Geldend van 01-01-2015 t/m 03-01-2016

Intitulé

Nadere regels maatschappelijke ondersteuning Best 2015

Het college van burgemeester en wethouders van de gemeente Best, gelet op de artikelen 9, vierde lid en 11, tweede en derde lid van de Verordening maatschappelijke ondersteuning besluit vast te stellen de Nadere regels maatschappelijke ondersteuning Best 2015.

Nadere regels maatschappelijke ondersteuning 2015

Artikel 1. Begripsbepalingen

  • 1. In deze nadere regels wordt verstaan onder:

    • a.

      pgb: persoonsgebonden budget als bedoeld in artikel 1.1.1 van de wet, zijnde een bedrag waaruit namens het college betalingen worden gedaan voor diensten, hulpmiddelen, woningaanpassingen en andere maatregelen die tot een maatwerkvoorziening behoren en die een cliënt van derden heeft betrokken;

    • b.

      sociaal netwerk: personen behorend tot de huiselijke kring of andere personen waarmee een sociale relatie wordt onderhouden;

    • c.

      verordening: de Verordening maatschappelijke ondersteuning gemeente Best 2015;

    • d.

      wet: Wet maatschappelijke ondersteuning.

  • 2. Alle begrippen die in onderhavige nadere regels worden gebruikt en die niet nader zijn omschreven in het eerste lid hebben dezelfde betekenis als de begrippen in de verordening, de wet en/of de Algemene wet bestuursrecht (Awb).

Artikel 2. Voorwaarden pgb ten behoeve van inzet sociaal netwerk

  • 1. De geboden hulp overstijgt de gebruikelijke zorg en inzet voor elkaar.

  • 2. Tussenpersonen of belangenbehartigers mogen niet worden betaald uit het pgb.

  • 3. De persoon die hulp gaat bieden heeft aangegeven dat de zorg voor hem/haar niet tot overbelasting leidt.

  • 4. Aan de inzet van personen uit het sociale netwerk zijn de volgende kwaliteitseisen verbonden:

    • a.

      De persoon verleent verantwoorde hulp, waaronder wordt verstaan hulp van goed niveau, die in ieder geval veilig, doeltreffend, doelmatig en cliëntgericht wordt verleend en die is afgestemd op de reële behoefte van de cliënt;

    • b.

      De persoon doet melding van iedere calamiteit bij het verlenen van de hulp aan het college;

    • c.

      De persoon doet melding van iedere vorm van geweld en het vermoeden tot mishandeling bij het college en/of het Algemeen meldpunt Huiselijk Geweld en Kindermishandeling.

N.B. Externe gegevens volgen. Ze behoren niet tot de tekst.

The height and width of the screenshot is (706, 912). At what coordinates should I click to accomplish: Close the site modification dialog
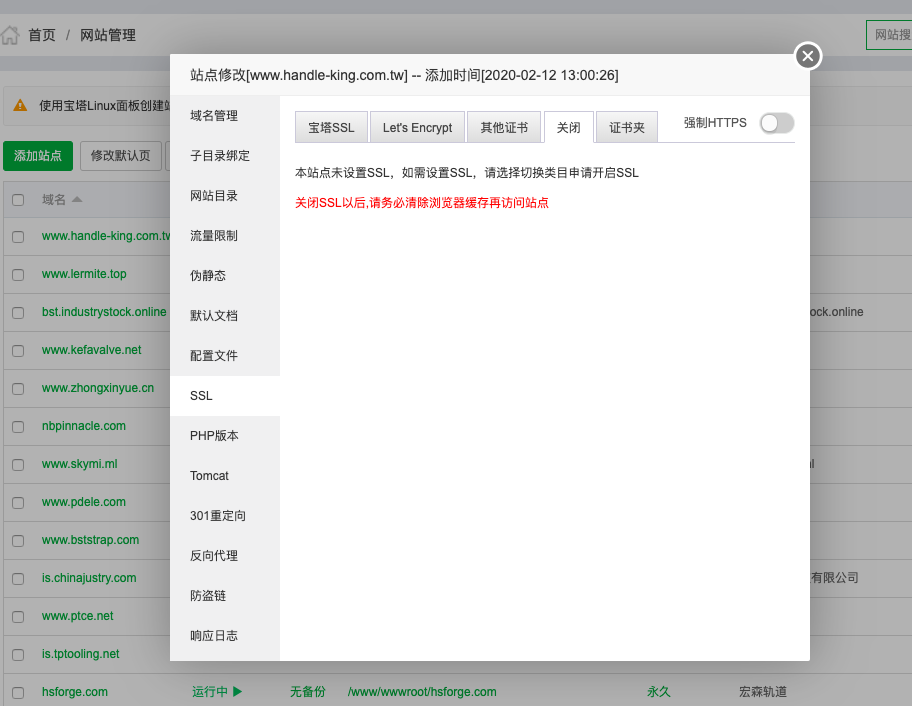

Artikel 3. Berekening tarief pgb

  • 1. Het tarief voor een pgb:

    • a.

      is gebaseerd op het ondersteuningsplan, waarin staat hoe het pgb besteed wordt;

    • b.

      is toereikend om effectieve en kwalitatief goede zorg in te kopen, en

    • c.

      bedraagt ten hoogste de inkoopprijs van de in de betreffende situatie goedkoopst adequate voorziening in natura.

  • 2. De hoogte van een pgb kan zijn opgebouwd uit verschillende kostencomponenten, zoals salaris, vervanging tijdens vakantie, verzekering(en) en reiskosten.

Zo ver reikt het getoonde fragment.